No início, assim como Doillon busca fazer em suas produções, tentei criar um distanciamento entre a criança e a personagem que ela interpretaria, porém ao contrário do cineasta em questão não houve um tempo significativo de trabalho para isso, e portanto para criar o distanciamento imediato pedi para que a criança fizesse a escolha do nome da personagem que iria interpretar. É importante que o nome da personagem principal não seja o mesmo que o da criança, pois pode gerar confusão para esta ultima sobre as situações vividas. Em Ponette, por exemplo, todas as crianças permanecem com o mesmo nome, com excessão de Victoire, que vive Ponette, para que justamente esse distanciamento seja criado. 
Milena escolheu o nome “Jade”, sendo assim toda a história foi explicada novamente para ela, agora tendo como principal objetivo fazer-la entender que quem viveria aquela história seria a “Jade” e não ela, e assim que a criança compreendeu do que se tratava o enredo decidimos dar início as gravações. 
Iniciamos com as cenas em que a criança em questão não poderia demonstrar nenhum tipo de emoção nas diversas situações cotidianas que iria passar. Foi pedido a garotinha em questão para que mantivesse o rosto imóvel, para que o espectador, ao ver o produto final, não tivesse consciência do sentimento da personagem naquele momento. 
A imobilidade é um conceito cinematográfico estudado principalmente por Robert Bresson [nota de rodapé 1] que buscava “criar” em suas produções uma espécie de relação entre a pintura e o cinema [nota de rodapé 2] onde o ator/modelo deveria manter uma pose estática do rosto não expressando assim o significado sentimental do personagem em cena. Para Bresson era mais poético o espectador tentar adivinhar a emoção por trás da máscara do personagem do que apenas “assistir” a entrega desses sentimentos. 
“Bresson acreditava realmente nessa possibilidade que o cinema tem de flagrar algo genuíno que esta além de qualquer tipo de interpretação. Sobre os modelos [atores], ele afirma o seguinte: “O importante não é o que eles me mostram, mas o que eles escondem de mim, e sobretudo o que eles não suspeitam que esta dentro deles”. [MOCARZEL Evaldo[nota de rodapé 3]

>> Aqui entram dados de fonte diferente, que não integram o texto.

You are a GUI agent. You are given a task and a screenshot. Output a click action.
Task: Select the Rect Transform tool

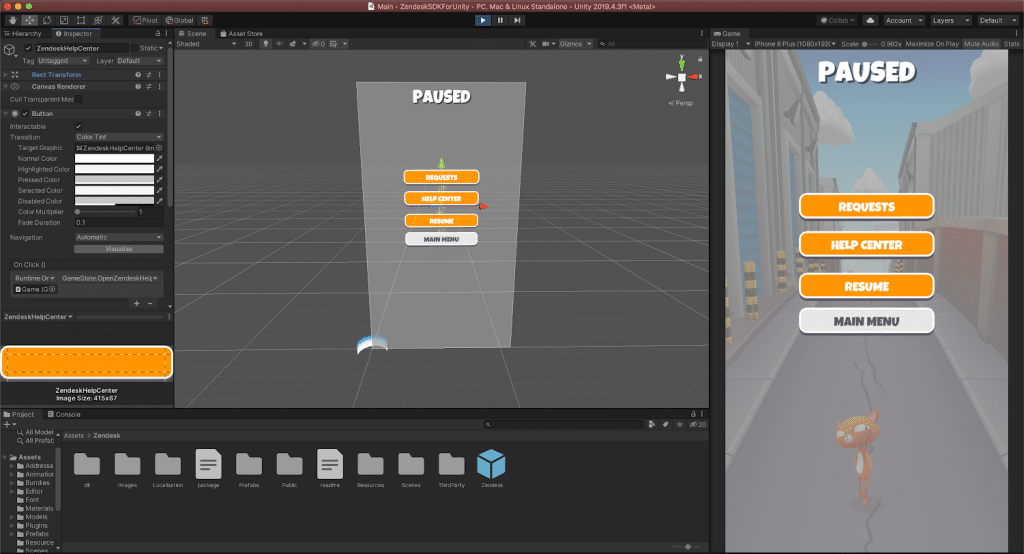[80, 20]
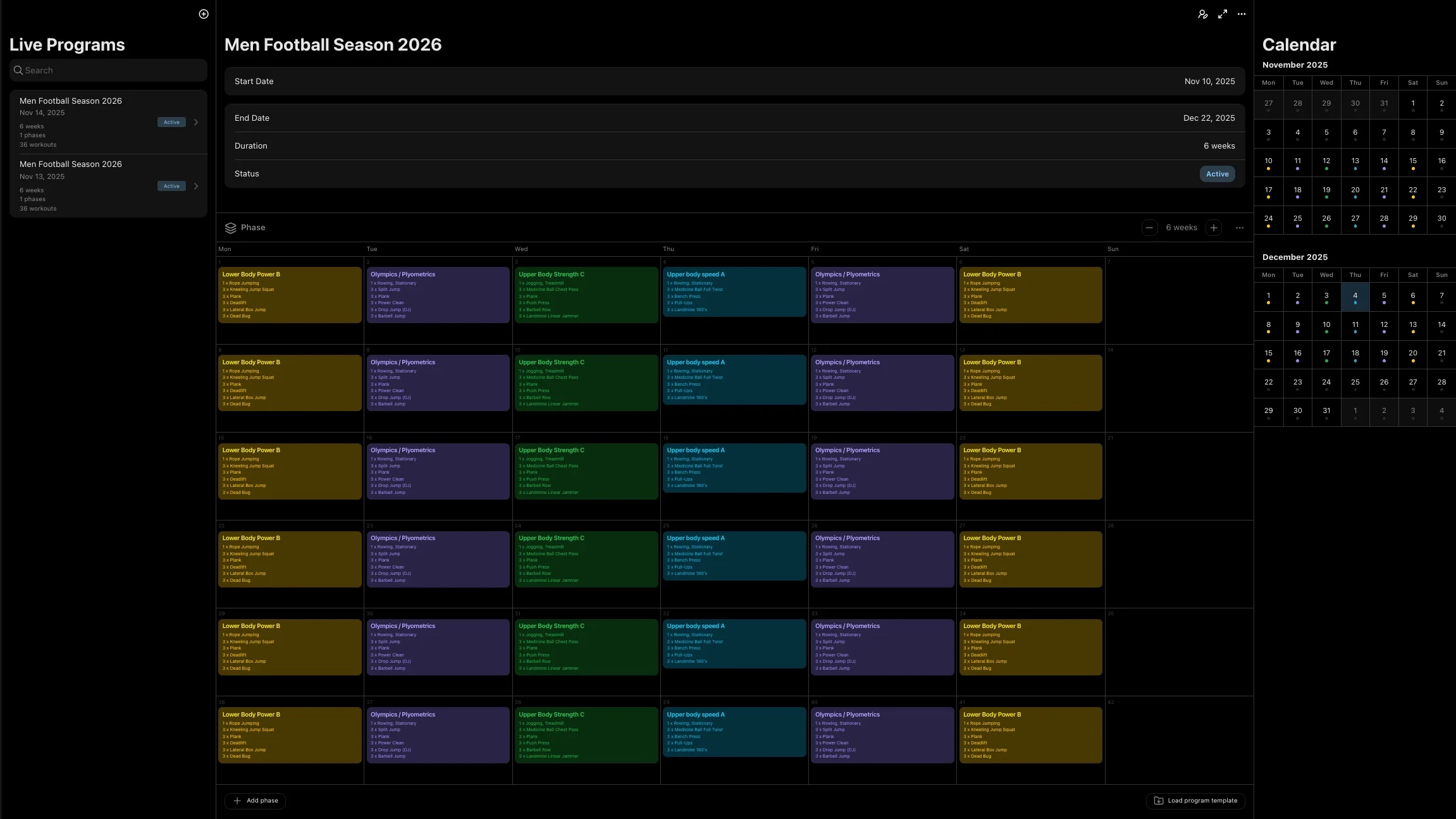Increase phase weeks with plus button
The image size is (1456, 819).
point(1213,228)
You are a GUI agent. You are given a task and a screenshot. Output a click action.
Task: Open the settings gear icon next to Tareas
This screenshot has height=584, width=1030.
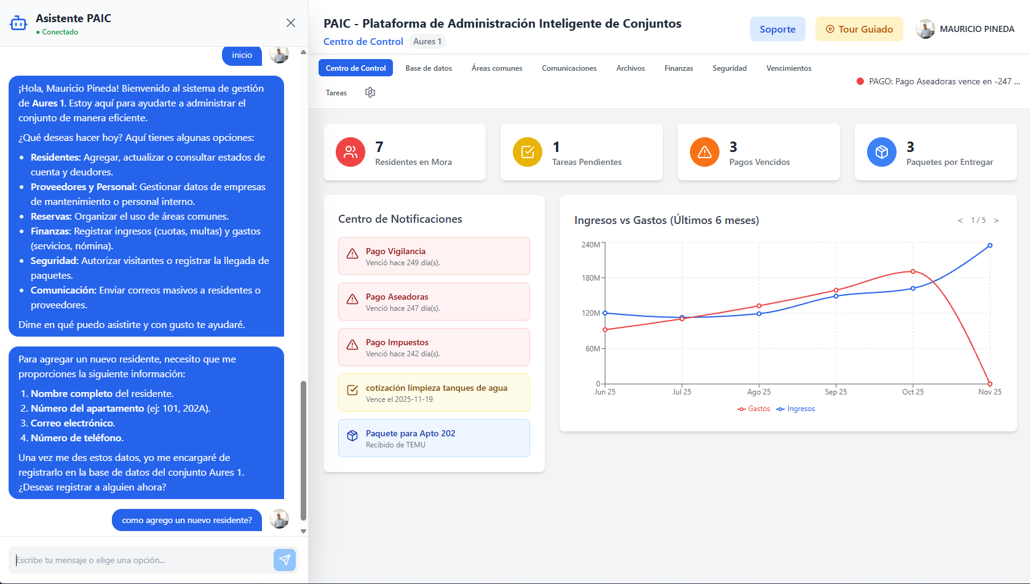point(370,93)
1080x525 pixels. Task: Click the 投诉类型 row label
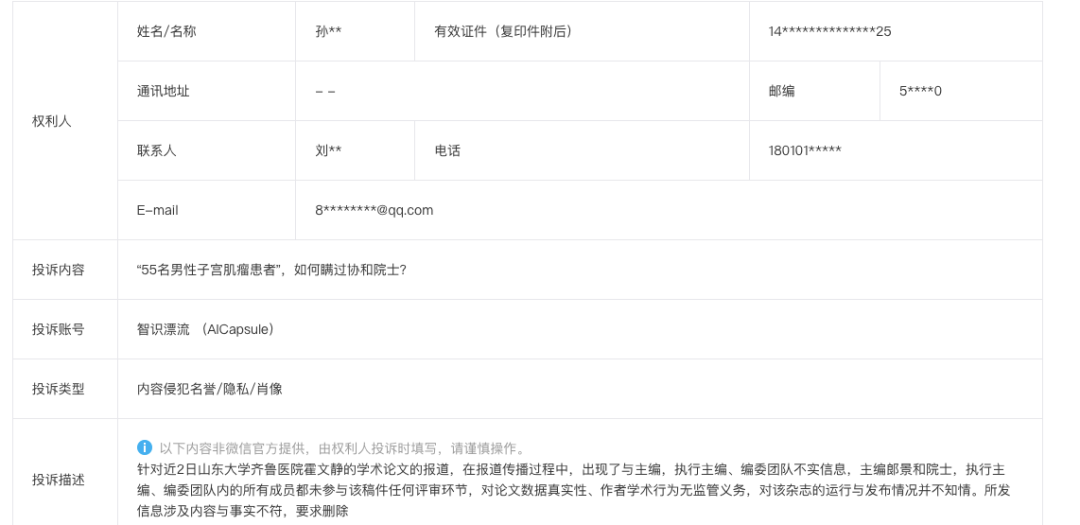pyautogui.click(x=58, y=389)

Para explorar a imobilidade de Milena foi pedido para que a criança desenvolvesse atividades as quais ela esta acostumada a fazer em seu dia-a-dia, tais quais: comer, jogar no celular, lavar a louça ou apenas sentar a observar o horizonte. Nessas situações a criança em questão manteve o rosto imóvel a não ser pelo piscar dos olhos, porem é perceptível, principalmente na cena ao observar o horizonte que algo se passa em seu olhar, criando assim a poética da cena, pois é inevitável o “querer descobrir” o que se passa através do olhar doce de uma criança que se mantém o tempo inteiro ‘séria’. 
Um dos momentos mais interessantes durante o exercício de imobilidade desenvolvido com a criança em questão é em uma determinada cena onde a menina joga pedras no rio. O seu corpo esta trabalhado para demonstrar a raiva e indignação e isso é perceptível pelos movimentos fortes realizados pela criança, porém em seu rosto, quando filmado de perto, nada se passa, não há ali traços raivosos e sim uma criança sem nenhuma expressão. A característica raiva que o espectador pode atribuir a cena, portanto, deriva do trabalho de corpo da criança e não do seu rosto imóvel, mantendo assim o mistério do sentimento real do personagem. 
A cena seguinte foi um experimento de introdução de falas previamente estabelecidas para que a criança desenvolvesse um trabalho de substituição de sentimentos, conceito defendido por Hagen, afim de dar veracidade a cena sem haver a manipulação do sentimento. Foi dado um texto, contendo uma conversa com Deus, para que a criança decorasse e depois de desenvolver esse trabalho, foi iniciado o processo de substituição.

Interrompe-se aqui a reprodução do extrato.